Vertical: $x = -2$ and $x = 2$
Horizontal: $\lim_{x \to \pm\infty} \frac{1}{x^2-4} = 0$, so $y = 0$

First derivative: $$f’(x) = \frac{-2x}{(x^2-4)^2}$$

Critical point at $x = 0$ (and undefined at $x = \pm 2$)

For $x < -2$: $f’(x) > 0$ (increasing)
For $-2 < x < 0$: $f’(x) > 0$ (increasing)
For $0 < x < 2$: $f’(x) < 0$ (decreasing)
For $x > 2$: $f’(x) < 0$ (decreasing)

Local maximum at $x = 0$: $(0, -\frac{1}{4})$

Behavior near asymptotes:

As $x \to 2^+$: $f(x) \to +\infty$
As $x \to 2^-$: $f(x) \to -\infty$
As $x \to -2^+$: $f(x) \to -\infty$
As $x \to -2^-$: $f(x) \to +\infty$

Sketch: Three branches: one for $x < -2$ (above asymptote, decreasing toward 0), one for $-2 < x < 2$ (below the $x$-axis with max at $(0, -1/4)$), and one for $x > 2$ (above asymptote, approaching 0).

Summary

Domain and intercepts establish where your function exists and crosses the axes, giving you anchor points for your sketch.
Symmetry can cut your work in half: even functions reflect across the $y$-axis, odd functions have origin symmetry.
Asymptotes describe behavior at extremes: vertical asymptotes where the function blows up, horizontal asymptotes where it levels off.
The first derivative $f’(x)$ reveals where the function increases ($f’ > 0$) and decreases ($f’ < 0$).

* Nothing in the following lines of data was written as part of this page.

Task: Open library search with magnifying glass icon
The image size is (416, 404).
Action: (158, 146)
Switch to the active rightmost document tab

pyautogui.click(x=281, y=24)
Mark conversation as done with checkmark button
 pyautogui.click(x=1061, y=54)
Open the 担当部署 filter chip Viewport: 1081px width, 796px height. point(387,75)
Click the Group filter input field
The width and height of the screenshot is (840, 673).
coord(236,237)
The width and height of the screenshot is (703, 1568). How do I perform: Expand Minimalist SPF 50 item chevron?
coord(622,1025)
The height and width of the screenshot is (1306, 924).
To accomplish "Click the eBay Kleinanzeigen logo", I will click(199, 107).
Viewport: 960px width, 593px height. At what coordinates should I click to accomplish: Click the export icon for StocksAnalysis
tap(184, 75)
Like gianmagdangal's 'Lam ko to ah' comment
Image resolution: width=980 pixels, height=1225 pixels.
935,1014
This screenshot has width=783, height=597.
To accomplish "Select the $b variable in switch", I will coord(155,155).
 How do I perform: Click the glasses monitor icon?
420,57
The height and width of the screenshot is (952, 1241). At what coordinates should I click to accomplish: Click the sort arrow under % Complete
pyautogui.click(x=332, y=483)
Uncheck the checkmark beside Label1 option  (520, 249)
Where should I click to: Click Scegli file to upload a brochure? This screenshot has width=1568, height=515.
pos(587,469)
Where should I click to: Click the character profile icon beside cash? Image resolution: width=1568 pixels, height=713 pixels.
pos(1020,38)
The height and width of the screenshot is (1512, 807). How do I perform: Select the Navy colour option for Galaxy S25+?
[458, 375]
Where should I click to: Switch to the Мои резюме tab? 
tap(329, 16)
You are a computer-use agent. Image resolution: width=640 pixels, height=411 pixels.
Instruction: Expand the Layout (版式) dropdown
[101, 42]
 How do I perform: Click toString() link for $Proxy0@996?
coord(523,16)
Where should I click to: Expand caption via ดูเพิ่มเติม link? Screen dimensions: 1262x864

Critical points occur where $f’ = 0$ or is undefined.
Local extrema occur at critical points where the derivative changes sign. Use the first or second derivative test to classify them.
The second derivative $f’’(x)$ determines concavity: concave up ($f’’ > 0$) looks like a cup, concave down ($f’’ < 0$) looks like a cap.
Inflection points occur where concavity changes, requiring $f’’ = 0$ (or undefined) with a sign change.
The systematic checklist (domain, intercepts, symmetry, asymptotes, first derivative, second derivative, key points, sketch) works for any function.
Curve sketching connects calculus to real applications: economics, biology, engineering, and physics all rely on understanding how functions behave.
With practice, you will develop intuition for function behavior and be able to anticipate the shape of a curve before you even start calculating.